Speaking to reporters after a meeting of the Senate standing committee on finance, the minister said he hoped to reach an agreement in a day or so with IMF staff on the revival of its programme that had been suspended after the previous government reneged on its commitments.
He also agreed to the suggestion that the government should not tax owners of open plots for ‘deemed’ rental income until they were given complete possession of the plots after development by the housing societies.
Asked about IMF objections to an increase in salaries, the minister said the Fund had nothing to do with salaries as long as there was money in the national kitty.
Responding to another question, he said exemption in personal income tax up to Rs1.2 million annual income would be protected though something would have to be done with the overall Rs47bn reduction in incomes tax collection, suggesting that those on the higher income slabs would have to bear the additional hit.
When asked if the budget would tax people or provide relief to them, the minister said it would depend on the categories of people. “Tax would be imposed on wealthy people and relief would be provided to the poor,” he remarked.
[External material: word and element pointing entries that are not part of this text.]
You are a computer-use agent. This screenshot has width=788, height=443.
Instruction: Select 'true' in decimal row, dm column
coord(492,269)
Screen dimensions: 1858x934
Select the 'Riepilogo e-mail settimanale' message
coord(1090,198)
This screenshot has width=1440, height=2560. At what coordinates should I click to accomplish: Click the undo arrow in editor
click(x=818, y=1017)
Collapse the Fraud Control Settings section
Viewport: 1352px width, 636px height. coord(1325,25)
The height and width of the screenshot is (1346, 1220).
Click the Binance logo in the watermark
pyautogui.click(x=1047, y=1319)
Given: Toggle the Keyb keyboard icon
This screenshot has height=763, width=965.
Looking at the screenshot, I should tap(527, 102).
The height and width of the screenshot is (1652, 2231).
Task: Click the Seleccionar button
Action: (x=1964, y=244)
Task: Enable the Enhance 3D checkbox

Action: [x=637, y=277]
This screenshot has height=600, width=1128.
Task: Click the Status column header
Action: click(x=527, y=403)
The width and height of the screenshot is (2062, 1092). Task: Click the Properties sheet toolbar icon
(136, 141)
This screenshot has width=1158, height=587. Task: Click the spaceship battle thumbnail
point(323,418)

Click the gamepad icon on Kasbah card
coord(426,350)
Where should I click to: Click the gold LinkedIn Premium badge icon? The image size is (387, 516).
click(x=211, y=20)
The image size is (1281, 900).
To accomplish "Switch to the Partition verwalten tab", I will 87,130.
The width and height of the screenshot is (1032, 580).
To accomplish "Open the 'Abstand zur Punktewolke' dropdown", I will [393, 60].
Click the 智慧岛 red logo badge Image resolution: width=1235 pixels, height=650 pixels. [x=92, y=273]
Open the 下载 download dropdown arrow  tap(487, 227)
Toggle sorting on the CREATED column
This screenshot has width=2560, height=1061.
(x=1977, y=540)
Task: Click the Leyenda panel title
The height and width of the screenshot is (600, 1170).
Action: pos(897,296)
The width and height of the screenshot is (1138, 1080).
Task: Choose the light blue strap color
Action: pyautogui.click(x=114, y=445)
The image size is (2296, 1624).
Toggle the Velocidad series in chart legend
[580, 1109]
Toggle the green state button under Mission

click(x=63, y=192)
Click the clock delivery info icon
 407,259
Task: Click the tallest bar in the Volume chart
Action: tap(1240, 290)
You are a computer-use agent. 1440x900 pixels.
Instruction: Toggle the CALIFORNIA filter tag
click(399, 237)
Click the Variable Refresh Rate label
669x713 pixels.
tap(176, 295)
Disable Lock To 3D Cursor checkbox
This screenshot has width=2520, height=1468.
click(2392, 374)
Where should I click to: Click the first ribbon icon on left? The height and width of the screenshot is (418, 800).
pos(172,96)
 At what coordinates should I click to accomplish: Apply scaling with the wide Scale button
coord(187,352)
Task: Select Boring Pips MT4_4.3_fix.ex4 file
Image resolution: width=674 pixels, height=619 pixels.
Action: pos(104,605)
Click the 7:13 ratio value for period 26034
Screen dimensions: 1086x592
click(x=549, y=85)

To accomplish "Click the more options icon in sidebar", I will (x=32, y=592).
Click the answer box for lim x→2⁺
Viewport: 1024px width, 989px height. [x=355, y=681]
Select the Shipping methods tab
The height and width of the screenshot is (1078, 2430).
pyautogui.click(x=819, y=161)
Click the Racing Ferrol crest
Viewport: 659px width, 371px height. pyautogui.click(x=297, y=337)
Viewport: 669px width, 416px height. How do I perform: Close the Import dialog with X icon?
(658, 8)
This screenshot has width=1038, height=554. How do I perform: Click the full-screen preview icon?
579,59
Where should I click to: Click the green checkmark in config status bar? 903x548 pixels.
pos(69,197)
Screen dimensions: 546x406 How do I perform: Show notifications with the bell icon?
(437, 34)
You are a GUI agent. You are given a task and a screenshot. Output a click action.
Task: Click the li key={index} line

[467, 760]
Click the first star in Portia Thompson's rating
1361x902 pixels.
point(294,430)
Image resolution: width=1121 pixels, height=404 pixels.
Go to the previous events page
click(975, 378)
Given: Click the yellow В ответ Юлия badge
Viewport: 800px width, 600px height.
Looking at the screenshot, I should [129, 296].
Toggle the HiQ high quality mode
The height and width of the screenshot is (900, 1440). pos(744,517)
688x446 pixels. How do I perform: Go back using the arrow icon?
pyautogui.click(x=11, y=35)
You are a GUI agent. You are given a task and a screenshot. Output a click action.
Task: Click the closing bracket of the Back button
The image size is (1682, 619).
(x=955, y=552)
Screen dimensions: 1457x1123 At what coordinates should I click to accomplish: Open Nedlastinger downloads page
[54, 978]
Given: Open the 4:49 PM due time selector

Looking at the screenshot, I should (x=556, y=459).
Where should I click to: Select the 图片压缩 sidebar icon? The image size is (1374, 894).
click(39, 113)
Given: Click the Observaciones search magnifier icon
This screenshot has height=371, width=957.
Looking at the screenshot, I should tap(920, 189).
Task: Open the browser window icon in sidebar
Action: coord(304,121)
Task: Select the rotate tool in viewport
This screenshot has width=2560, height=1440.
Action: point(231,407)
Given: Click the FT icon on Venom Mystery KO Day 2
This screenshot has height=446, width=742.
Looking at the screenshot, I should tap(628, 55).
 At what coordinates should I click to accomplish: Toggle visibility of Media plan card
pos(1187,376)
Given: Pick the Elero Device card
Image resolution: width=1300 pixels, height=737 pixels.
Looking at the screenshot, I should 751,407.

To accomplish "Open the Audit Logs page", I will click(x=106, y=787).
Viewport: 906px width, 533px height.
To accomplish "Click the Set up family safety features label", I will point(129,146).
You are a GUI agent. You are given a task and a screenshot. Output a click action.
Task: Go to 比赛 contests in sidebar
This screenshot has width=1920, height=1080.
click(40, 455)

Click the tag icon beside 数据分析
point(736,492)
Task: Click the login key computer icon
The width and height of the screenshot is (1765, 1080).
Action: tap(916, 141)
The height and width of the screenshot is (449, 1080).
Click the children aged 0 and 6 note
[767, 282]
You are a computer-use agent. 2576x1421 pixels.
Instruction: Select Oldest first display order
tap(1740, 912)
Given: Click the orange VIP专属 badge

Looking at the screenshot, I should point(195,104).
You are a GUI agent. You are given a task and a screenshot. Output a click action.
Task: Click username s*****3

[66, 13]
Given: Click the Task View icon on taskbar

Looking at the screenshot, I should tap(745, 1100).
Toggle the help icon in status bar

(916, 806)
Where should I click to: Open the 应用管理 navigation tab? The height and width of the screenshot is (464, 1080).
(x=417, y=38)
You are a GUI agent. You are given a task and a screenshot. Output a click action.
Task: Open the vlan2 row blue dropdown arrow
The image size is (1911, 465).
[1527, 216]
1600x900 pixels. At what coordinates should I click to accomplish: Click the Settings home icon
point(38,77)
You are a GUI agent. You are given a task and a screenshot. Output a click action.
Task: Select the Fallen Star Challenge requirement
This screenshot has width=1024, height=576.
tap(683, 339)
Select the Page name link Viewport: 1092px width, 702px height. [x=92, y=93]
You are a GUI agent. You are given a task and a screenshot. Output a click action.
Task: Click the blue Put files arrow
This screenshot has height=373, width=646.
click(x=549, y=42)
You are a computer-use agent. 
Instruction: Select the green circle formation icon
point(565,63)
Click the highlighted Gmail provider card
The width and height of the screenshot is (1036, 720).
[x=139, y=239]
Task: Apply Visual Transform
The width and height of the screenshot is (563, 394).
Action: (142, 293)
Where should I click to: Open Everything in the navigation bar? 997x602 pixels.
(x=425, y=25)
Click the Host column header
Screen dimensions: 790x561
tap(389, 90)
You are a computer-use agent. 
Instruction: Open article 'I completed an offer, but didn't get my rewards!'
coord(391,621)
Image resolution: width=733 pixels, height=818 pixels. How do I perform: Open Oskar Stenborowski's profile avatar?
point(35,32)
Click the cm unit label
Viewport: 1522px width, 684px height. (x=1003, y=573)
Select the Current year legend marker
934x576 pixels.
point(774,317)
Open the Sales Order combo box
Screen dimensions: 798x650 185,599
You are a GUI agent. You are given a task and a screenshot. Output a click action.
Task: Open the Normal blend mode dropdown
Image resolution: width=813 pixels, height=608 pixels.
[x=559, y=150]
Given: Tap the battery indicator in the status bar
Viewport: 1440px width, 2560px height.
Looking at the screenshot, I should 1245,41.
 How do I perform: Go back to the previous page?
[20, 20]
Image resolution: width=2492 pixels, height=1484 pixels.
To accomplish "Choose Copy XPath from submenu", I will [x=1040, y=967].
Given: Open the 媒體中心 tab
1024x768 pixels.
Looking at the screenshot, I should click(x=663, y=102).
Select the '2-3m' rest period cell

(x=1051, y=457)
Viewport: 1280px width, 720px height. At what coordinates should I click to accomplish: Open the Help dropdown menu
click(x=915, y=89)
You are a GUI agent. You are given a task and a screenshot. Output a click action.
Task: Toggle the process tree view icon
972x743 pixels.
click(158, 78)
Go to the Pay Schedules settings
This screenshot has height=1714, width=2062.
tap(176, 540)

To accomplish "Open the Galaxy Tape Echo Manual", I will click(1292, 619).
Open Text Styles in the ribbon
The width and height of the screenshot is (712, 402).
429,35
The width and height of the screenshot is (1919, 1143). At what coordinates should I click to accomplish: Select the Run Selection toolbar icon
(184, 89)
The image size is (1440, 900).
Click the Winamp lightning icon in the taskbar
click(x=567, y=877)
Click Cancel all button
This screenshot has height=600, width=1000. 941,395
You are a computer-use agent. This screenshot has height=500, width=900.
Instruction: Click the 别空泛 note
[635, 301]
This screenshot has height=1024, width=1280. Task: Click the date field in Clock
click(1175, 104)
Inside the committee proceedings, senators expressed reservations that the government had proposed tax on open plots in the budget without realizing that in many cases plots remained vacant or their owners were not given the possession in the name of ongoing development of housing societies. Therefore, such plot owners faced a double whammy in the shape of stuck up funds and at the same time tax on ‘deemed rental’ on market value.
The minister agreed to change the tax proposal and not to impose tax until the plots were developed and suggested to bring in some time frame before the application of tax. He said the objective was not to collect money but to turn real estate into productive investment and encourage development.
Mr Miftah believed tax system had resulted in artificial price hike in the real estate, making housing facilities out of the reach of the middle classes. The money generated from this dead investment is a major source of inflation and social disharmony. “We don’t want to discourage the real estate sector but we want to steer this sector in a direction where it can become the engine of growth for cities. Our proposals aim at encouraging construction, and vertical growth, and discouraging speculative investment in open plots,” he said.
In the budget, the finance minister had earlier announced that all persons having more than one immovable property worth over Rs25 million in Pakistan shall be deemed to have received rent equal to 5pc of the fair market value of the immovable property and shall pay tax at the rate of 1pc of the fair market value of the said property.
Former finance minister Shaukat Tarin, who also attended the standing committee meeting, insisted that the condition of computerized national identity cards for sales tax collection should not be reversed, as it was a big step towards documentation. He said sales tax on pharmaceutical companies was also introduced for documentation, because many such companies were making profits without paying taxes. He said the FBR had introduced automated tax refunds system but if their refunds had been stuck up, there must be some documentation problem.
Minister Ismail said duties on gold import were being reduced to discourage its smuggling into Pakistan, as only 15kg was legal import.